How to realize a pdf export?

Marcel · April 5, 2011, 1:44pm

Hi all,

the problem is as follows:
We created an application with a table (that shows a result set from a db query) with sorting and filtering possibility.

Now there is a requirement to be able to export the content of the table to a pdf file. The sort and filter critera must be recognized (so I suggest it is absolutely necessary to go via the container data source).

Do you know a solution for creating the pdf export file as dynamically as possible? We don’t want to implement any logic twice.

Another use case is a “normal” page (no filtered/sorted table results, but many labels), e.g. some information about the “user data” (user name, email address, city…).

The intention is to export “what you see”, without re-building and re-styling the information only for export.
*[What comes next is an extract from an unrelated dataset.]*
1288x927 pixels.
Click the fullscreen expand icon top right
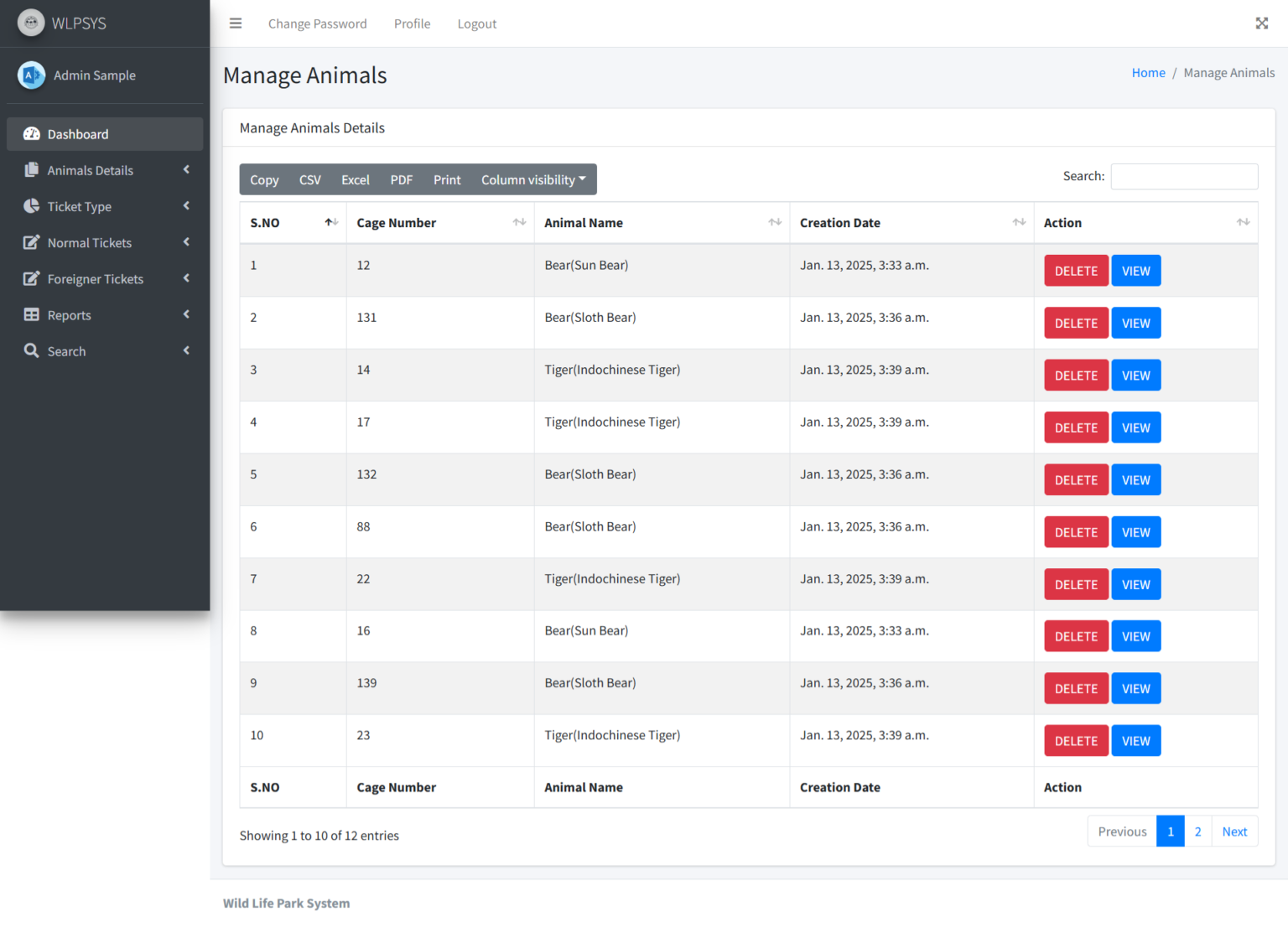(x=1262, y=23)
I hope I could explain the problem and that you have some good ideas

Marko1 · April 5, 2011, 3:50pm

I think there are many solutions to your question, which is a very common one. I’d probably try formatting the output with XSL FO and then using a FO processor, such as XEP or Apache FOP, to generate the PDF.
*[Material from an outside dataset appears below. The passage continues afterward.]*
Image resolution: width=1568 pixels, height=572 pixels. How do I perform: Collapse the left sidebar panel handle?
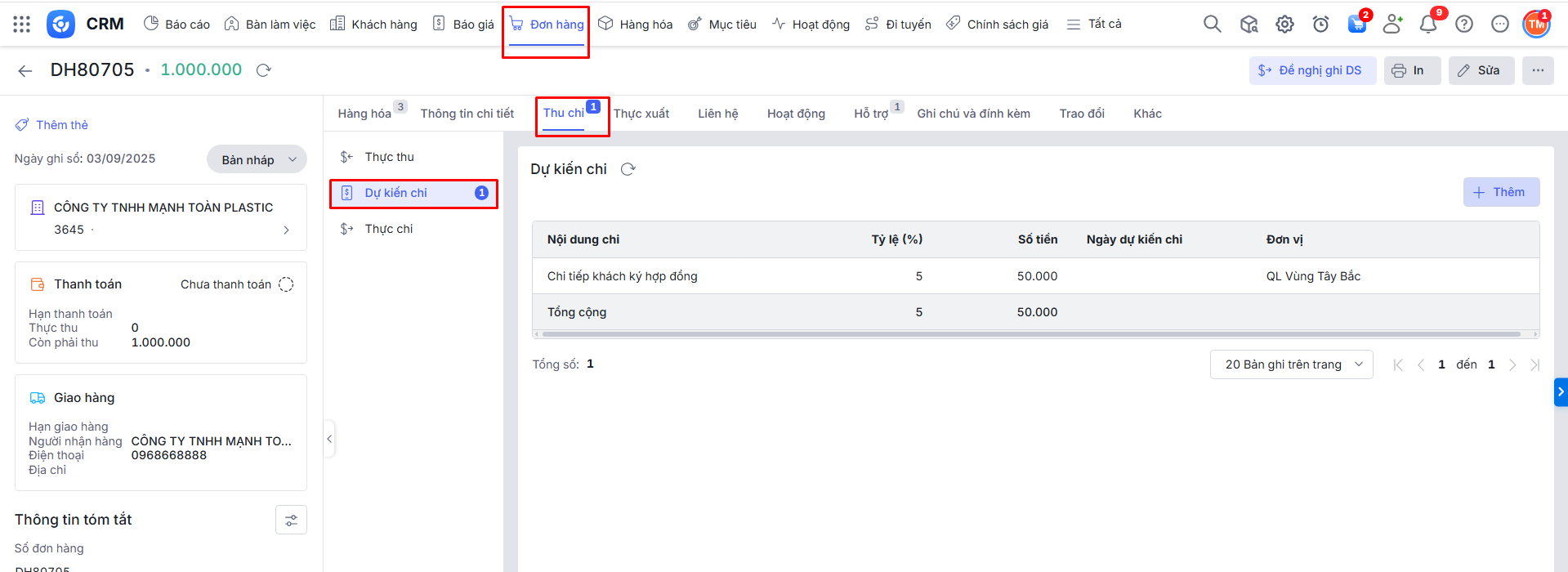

FOP at least has a Java API, so you should be able to run the processor totally dynamically in-memory with streams. The docs for XEP tell only of command-line use, although it is a Java application, but I don’t know if it has a Java API as well.

Then, have a Link in the user interface to a StreamResource, which generates the PDF document. The browser launches a PDF reader to display the document (unless it blocks popups). You could also embed the PDF in an iframe.

If you’re a Pro Account subscriber, please see
#130: How to display a PDF document in Vaadin application?
.

Marko1 · April 5, 2011, 3:57pm

Another way is to generate an OpenDocument document and then run OpenOffice as a background process to convert it to PDF. JODConverter is a widely used Java tool to run the conversion.

Charles · April 6, 2011, 6:57am

Hi

In addition to what Marko’s said above :

I don’t believe that’s really possible; you could - and should reuse the container datasource - for generating your PDF, so you get exactly the same underlying data. However, there is no way to “simply” reuse the style information.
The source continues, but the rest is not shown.